A veces, nos llevamos una sorpresa al ver que la manzana se pone negra y se desgasta rápidamente, y no sabemos cómo evitarlo. No obstante, hacer que luzcan como recién compradas no es tan complicado como parece: solo hace falta seguir algunos cuidados básicos y elegir el lugar adecuado para guardarlas.
Con pequeños cambios en la forma de almacenar las manzanas, podés extender su vida útil durante varios días y disfrutar de su sabor. Es importante seguir algunos consejos básicos para asegurar que se mantengan en las mejores condiciones.
La Universidad de Michigan, en Estados Unidos, compartió algunas recomendaciones:
- Evitar la contaminación cruzada: mantener las manzanas alejadas de la carne cruda y jugos de carne para prevenir la transferencia de bacterias.
- Almacenaje adecuado: guardar solo la cantidad que se va a consumir en 12 meses para asegurar la mejor calidad y valor nutritivo.
- Refrigeración adecuada: colocar las manzanas en la heladera. Si tenés grandes cantidades, lo ideal es almacenarlas en un lugar fresco entre 0 y 4,4 grados, donde se mantendrán frescas hasta por un mes.
- Higiene al manipular: lavarse bien las manos antes y después de manipular productos frescos, y lavar las manzanas cuidadosamente con agua fría (sin jabón).
Otras prácticas a poner en marcha, son:
- Almacenar las manzanas por separado: estas frutas continúan madurando incluso después de ser recolectadas, ya que son frutas climatéricas. Esto significa que emiten etileno, un gas que puede acelerar la maduración de otras frutas y verduras cercanas. Para evitar que este proceso afecte otros alimentos, es mejor mantenerlas separadas.
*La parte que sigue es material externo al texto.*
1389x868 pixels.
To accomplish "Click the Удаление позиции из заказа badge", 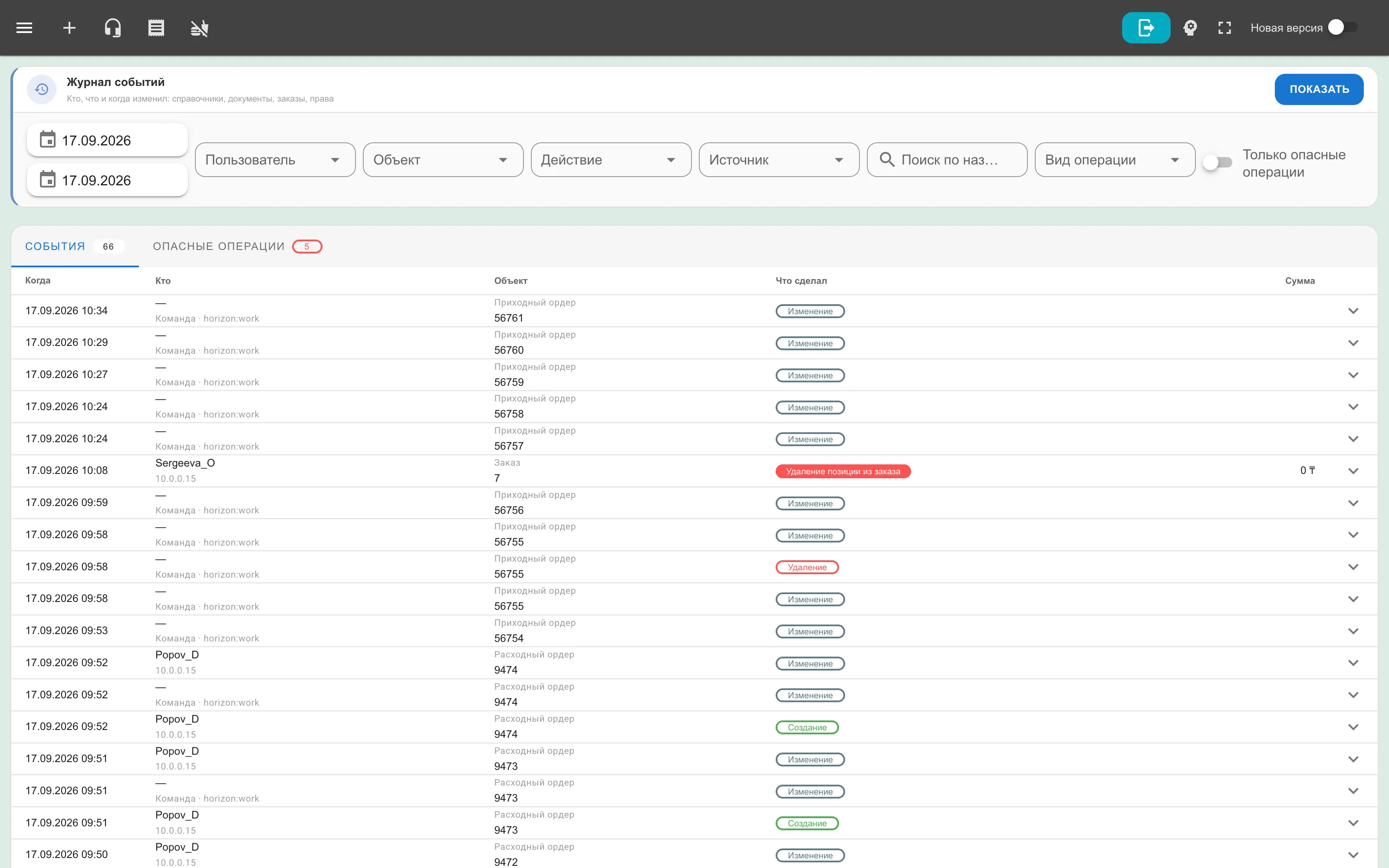I will click(x=843, y=471).
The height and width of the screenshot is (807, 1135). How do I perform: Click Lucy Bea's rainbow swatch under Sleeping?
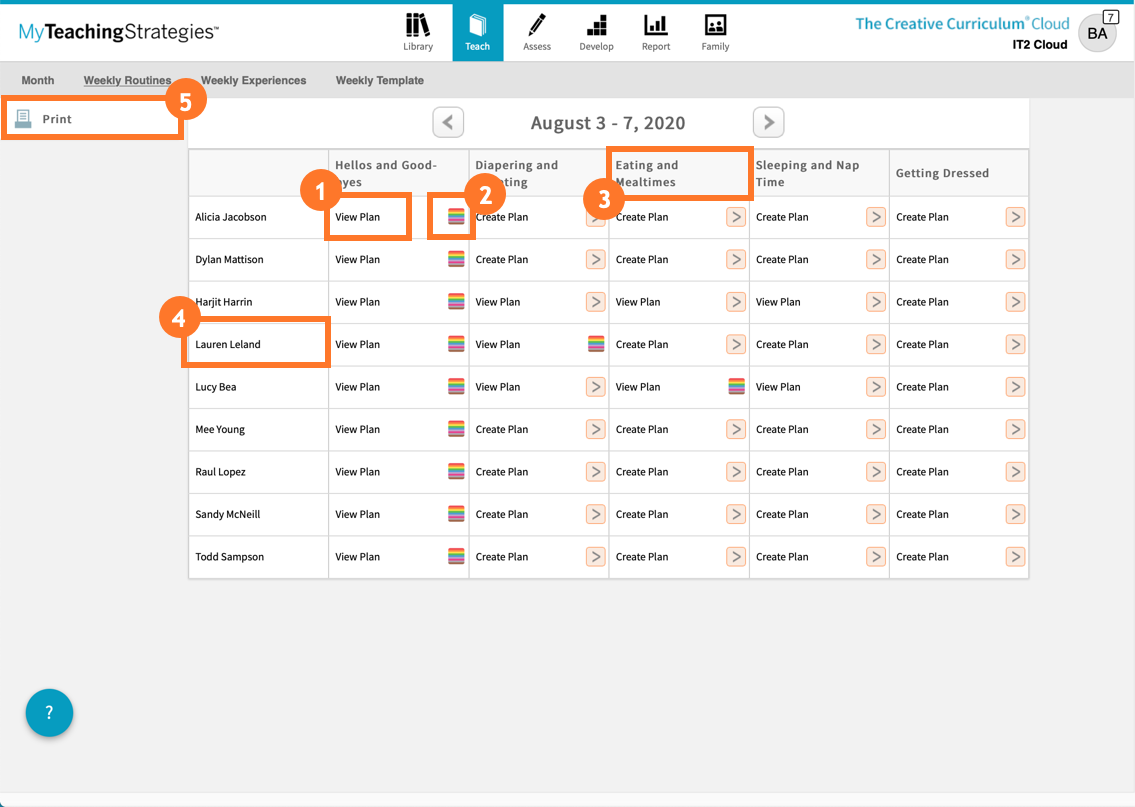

- Elegir variedades adecuadas: algunas manzanas se conservan mejor que otras. Las variedades ácidas, firmes y con piel gruesa, como las “Granny Smith”, son perfectas. Además, las más pequeñas suelen durar más tiempo. Por otro lado, es mejor evitar las harinosas, que se descomponen más rápido.
- Revisar antes de comprar: a la hora de elegir, hay que asegurarse de que las manzanas estén en buen estado, sin golpes, magulladuras o cortes. También es importante que tengan el rabito intacto, ya que esto ayuda a prolongar su frescura.
- Mantener la humedad adecuada: muchas heladeras permiten ajustar la temperatura y humedad en los cajones de vegetales, lo cual es clave para evitar que las frutas se resequen. Si no tenés esa opción, podés envolver las manzanas en papel de cocina o paños húmedos.
Es recomendable evitar el uso de bolsas plásticas, ya que pueden generar humedad. Si las guardás fuera de la heladera, envolverlas en papel de diario puede protegerlas de los insectos.